Lol a game store. That brings me back, but that being said, I cant see them bringing those back.


----------



## Kildor (Jun 13, 2014)

Animal Crossing New Heights sounds like an AC game where you have apartments. 


Holy ****


----------



## Glikk (Jun 13, 2014)

Kildor said:


> Animal Crossing New Heights sounds like an AC game where you have apartments.
> 
> 
> Holy ****



THISTHISTHISTHISTHIS


----------



## Capella (Jun 14, 2014)

Avalon said:


> _Animal Crossing: Paws up_



a dog only game?


----------



## Gregriii (Jun 14, 2014)

Animal crossing old leaf? :3


----------



## Wholockian (Jun 14, 2014)

Gregriii said:


> Animal crossing old leaf? :3


Animal Crossing: Tamed World
Animal Crossing: Population Decreasing
Animal Crossing: Let's not go to the city.  XD


----------



## Stevey Queen (Jun 16, 2014)

Animal Crossing Old Leaf

Lol I can't come up with a name without getting details on the game first


----------



## pokecrysis (Jun 16, 2014)

Autumn Adventure?!


----------



## Spongebob (Jun 17, 2014)

Wholockian said:


> Animal Crossing: Tamed World
> Animal Crossing: Population Decreasing
> Animal Crossing: Let's not go to the city.  XD



Idk why but I lost it at Let's not go to the city xD


----------



## Wabty (Jun 17, 2014)

Human Crossing


----------



## Clara Oswald (Jun 17, 2014)

Wholockian said:


> Animal Crossing: Tamed World
> Animal Crossing: Population Decreasing
> Animal Crossing: Let's not go to the city.  XD



Can this happen buts it's like a weird creepy backwards world where all the animal try to kill you n stuff


----------



## m12 (Jun 17, 2014)

Animal Crossing: Universe.
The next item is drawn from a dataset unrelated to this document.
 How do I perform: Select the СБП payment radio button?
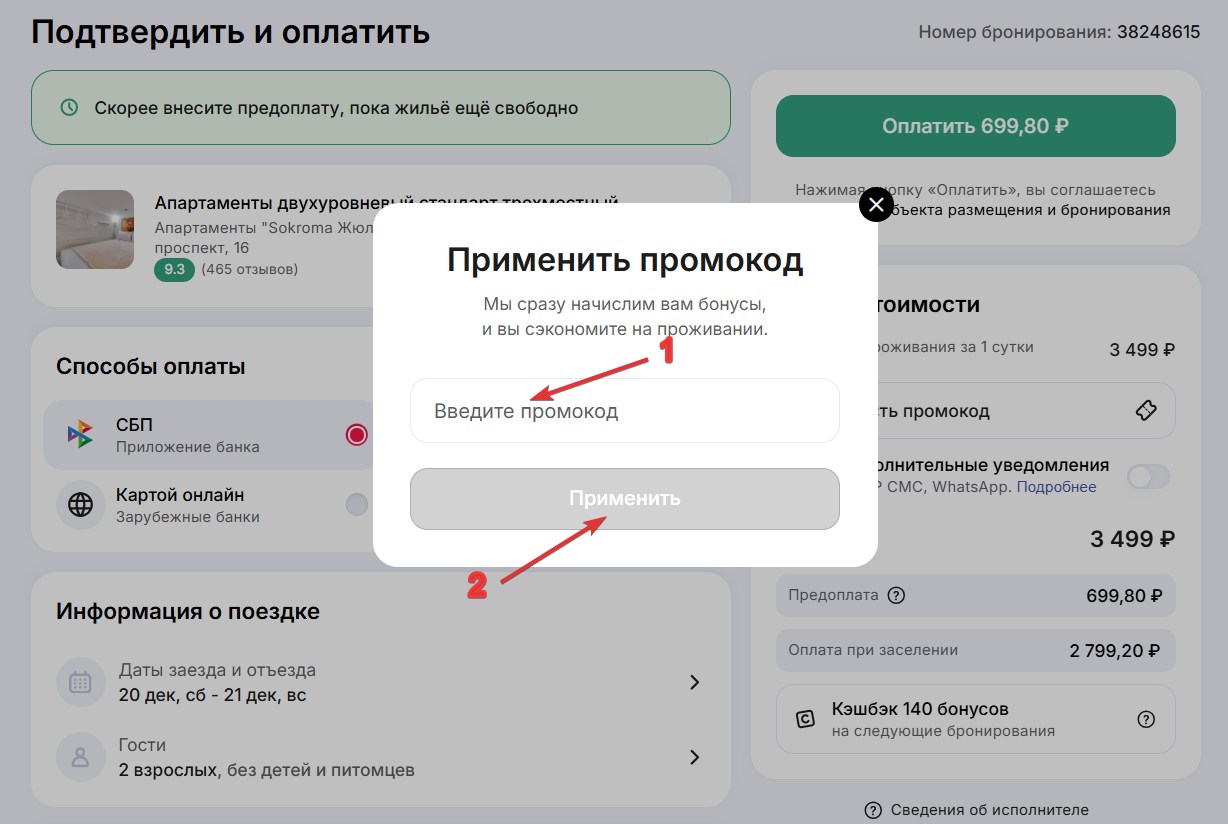(357, 435)
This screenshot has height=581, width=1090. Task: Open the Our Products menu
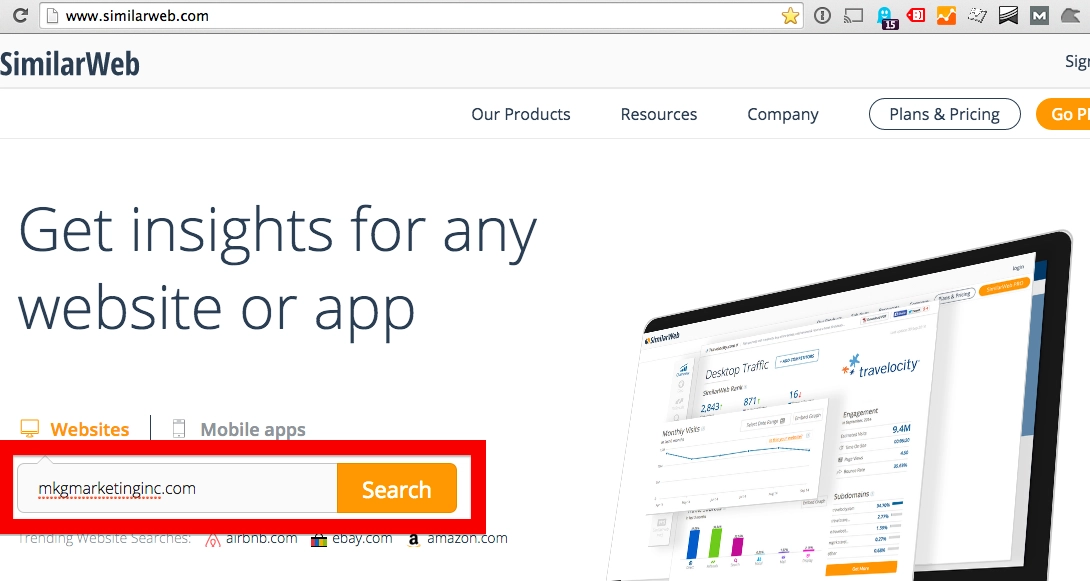[520, 114]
I actually came up with this name a few years back on my DA. You already visit other cities. Instead of a city, you're basically have a world to explore. You can visit other players' planets via spaceship (Gulliver, anyone?)

I don't have a clear idea just yet, but it'll definitely fall into using the extra beef of the Wii U to make the maps larger.


----------



## krielle (Jun 17, 2014)

Wabty said:


> Human Crossing


A game where you are an animal and you meet humans.
Haha, interesting-


----------



## icedude545 (Jun 18, 2014)

Crossing animals 5


----------



## Viixen (Jun 19, 2014)

Animal Crossing - Pet Detective.


----------



## Felix (Jun 19, 2014)

animal sexting 2


----------



## ellabella12345 (Jun 19, 2014)

Animal Crossing: Forest Life?


----------



## Box9Missingo (Jun 23, 2014)

ellabella12345 said:


> Animal Crossing: Forest Life?


That's a nice name .

Animal Crossing: Pothole Edition!
Animal Crossing: Too Much Traffic!
Animal Crossing: Where have all my neighbors gone?


----------



## PaperLuigi3 (Jun 24, 2014)

Animal Crossing: Home Town


----------



## debinoresu (Jun 24, 2014)

animal crossing: its for the wiiU ****ers aahahaha
OR
animal crossing: its not for the wiiU youre welcome


----------